A field to index structured content such as IDs, email addresses, hostnames, status codes, zip codes or tags.

They are typically used for filtering (Find me all blog posts where status is published), for sorting, and for aggregations. Keyword fields are only searchable by their exact value.

If you need to index full text content such as email bodies or product descriptions, it is likely that you should rather use a text field.

Below is an example of a mapping for a keyword field:

PUT my_index
{
  "mappings": {
    "properties": {
      "tags": {
        "type":  "keyword"
      }
    }
  }
}

Mapping numeric identifiers

Not all numeric data should be mapped as a numeric field datatype. Elasticsearch optimizes numeric fields, such as integer or long, for range queries. However, keyword fields are better for term and other term-level queries.

Identifiers, such as an ISBN or a product ID, are rarely used in range queries. However, they are often retrieved using term-level queries.

Consider mapping a numeric identifier as a keyword if:

  • You don’t plan to search for the identifier data using range queries.
  • Fast retrieval is important. term query searches on keyword fields are often faster than term searches on numeric fields.

If you’re unsure which to use, you can use a multi-field to map the data as both a keyword and a numeric datatype.

Parameters for keyword fields

edit

The following parameters are accepted by keyword fields:

boost

Mapping field-level query time boosting. Accepts a floating point number, defaults to 1.0.

doc_values

Should the field be stored on disk in a column-stride fashion, so that it can later be used for sorting, aggregations, or scripting? Accepts true (default) or false.

eager_global_ordinals

Should global ordinals be loaded eagerly on refresh? Accepts true or false (default). Enabling this is a good idea on fields that are frequently used for terms aggregations.

fields

Multi-fields allow the same string value to be indexed in multiple ways for different purposes, such as one field for search and a multi-field for sorting and aggregations.

ignore_above

Do not index any string longer than this value. Defaults to 2147483647 so that all values would be accepted. Please however note that default dynamic mapping rules create a sub keyword field that overrides this default by setting ignore_above: 256.

index

Should the field be searchable? Accepts true (default) or false.

index_options

What information should be stored in the index, for scoring purposes. Defaults to docs but can also be set to freqs to take term frequency into account when computing scores.

norms

Whether field-length should be taken into account when scoring queries.
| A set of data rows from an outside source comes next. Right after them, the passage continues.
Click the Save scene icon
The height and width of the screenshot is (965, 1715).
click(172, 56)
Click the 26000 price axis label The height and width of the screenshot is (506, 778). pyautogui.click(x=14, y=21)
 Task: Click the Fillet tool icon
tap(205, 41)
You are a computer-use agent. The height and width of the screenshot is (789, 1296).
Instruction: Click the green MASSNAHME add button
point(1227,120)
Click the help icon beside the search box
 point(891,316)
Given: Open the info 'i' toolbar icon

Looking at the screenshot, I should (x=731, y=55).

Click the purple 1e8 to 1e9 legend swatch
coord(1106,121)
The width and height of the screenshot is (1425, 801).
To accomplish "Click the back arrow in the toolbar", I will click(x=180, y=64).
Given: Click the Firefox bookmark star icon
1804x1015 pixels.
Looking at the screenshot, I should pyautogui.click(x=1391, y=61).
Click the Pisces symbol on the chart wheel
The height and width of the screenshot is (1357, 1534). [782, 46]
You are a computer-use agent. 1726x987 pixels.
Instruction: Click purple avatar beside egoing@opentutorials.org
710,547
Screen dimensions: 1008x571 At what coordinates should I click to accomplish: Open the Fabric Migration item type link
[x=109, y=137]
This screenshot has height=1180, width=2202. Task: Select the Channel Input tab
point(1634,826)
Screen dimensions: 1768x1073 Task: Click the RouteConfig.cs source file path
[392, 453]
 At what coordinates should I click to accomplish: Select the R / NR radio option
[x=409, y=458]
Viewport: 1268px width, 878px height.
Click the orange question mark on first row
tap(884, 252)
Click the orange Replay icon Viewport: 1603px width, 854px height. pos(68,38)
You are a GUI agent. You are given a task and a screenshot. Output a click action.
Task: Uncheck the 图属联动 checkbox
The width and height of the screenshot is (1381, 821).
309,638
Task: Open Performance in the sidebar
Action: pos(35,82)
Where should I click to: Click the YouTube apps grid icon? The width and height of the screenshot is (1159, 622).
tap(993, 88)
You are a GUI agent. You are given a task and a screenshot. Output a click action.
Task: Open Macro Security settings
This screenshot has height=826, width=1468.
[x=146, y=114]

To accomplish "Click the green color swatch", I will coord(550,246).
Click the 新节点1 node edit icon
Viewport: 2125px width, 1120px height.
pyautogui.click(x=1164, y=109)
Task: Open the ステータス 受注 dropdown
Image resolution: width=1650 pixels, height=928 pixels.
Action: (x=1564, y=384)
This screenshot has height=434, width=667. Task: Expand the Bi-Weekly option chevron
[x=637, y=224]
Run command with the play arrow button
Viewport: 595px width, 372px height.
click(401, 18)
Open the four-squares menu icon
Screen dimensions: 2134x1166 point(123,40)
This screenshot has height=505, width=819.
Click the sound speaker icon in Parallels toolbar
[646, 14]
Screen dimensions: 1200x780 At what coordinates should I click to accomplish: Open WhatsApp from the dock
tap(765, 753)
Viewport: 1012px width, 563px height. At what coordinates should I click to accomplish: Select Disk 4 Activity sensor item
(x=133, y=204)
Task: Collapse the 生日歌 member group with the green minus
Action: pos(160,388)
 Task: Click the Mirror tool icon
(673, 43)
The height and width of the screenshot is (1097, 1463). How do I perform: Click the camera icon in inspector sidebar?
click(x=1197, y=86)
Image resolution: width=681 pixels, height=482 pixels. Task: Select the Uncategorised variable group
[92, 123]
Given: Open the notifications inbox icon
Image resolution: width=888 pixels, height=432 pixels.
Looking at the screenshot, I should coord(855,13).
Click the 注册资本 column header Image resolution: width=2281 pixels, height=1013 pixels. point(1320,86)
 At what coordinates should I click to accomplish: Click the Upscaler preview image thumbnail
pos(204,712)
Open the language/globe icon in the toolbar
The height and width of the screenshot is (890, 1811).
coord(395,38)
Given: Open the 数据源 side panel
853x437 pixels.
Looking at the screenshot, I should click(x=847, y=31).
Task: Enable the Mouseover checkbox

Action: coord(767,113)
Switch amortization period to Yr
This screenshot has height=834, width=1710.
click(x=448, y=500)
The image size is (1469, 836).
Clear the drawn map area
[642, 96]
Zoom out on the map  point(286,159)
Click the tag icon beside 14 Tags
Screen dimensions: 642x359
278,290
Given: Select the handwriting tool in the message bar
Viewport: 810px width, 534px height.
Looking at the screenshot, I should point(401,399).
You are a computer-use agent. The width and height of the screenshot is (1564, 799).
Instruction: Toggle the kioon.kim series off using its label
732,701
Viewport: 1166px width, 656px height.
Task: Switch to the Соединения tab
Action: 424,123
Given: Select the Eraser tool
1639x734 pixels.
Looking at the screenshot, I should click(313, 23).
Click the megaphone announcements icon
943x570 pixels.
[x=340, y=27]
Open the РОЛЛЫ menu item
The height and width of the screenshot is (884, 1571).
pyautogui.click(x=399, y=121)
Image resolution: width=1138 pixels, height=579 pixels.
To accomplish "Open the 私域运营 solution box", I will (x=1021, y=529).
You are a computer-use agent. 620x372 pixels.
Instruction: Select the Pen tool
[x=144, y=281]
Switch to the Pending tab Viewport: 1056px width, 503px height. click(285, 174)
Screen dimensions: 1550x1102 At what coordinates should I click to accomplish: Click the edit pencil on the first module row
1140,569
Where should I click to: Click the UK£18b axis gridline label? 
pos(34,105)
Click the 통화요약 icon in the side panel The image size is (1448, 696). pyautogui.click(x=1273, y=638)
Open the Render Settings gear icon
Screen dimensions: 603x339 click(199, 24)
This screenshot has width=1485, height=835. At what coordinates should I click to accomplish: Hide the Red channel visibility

Accepts true or false (default).

null_value

Accepts a string value which is substituted for any explicit null values. Defaults to null, which means the field is treated as missing.

store

Whether the field value should be stored and retrievable separately from the _source field. Accepts true or false (default).

similarity

Which scoring algorithm or similarity should be used. Defaults to BM25.

normalizer

How to pre-process the keyword prior to indexing. Defaults to null, meaning the keyword is kept as-is.

split_queries_on_whitespace

Whether full text queries should split the input on whitespace when building a query for this field. Accepts true or false (default).

meta

Metadata about the field.

Indexes imported from 2.x do not support keyword. Instead they will attempt to downgrade keyword into string. This allows you to merge modern mappings with legacy mappings. Long lived indexes will have to be recreated before upgrading to 6.x but mapping downgrade gives you the opportunity to do the recreation on your own schedule.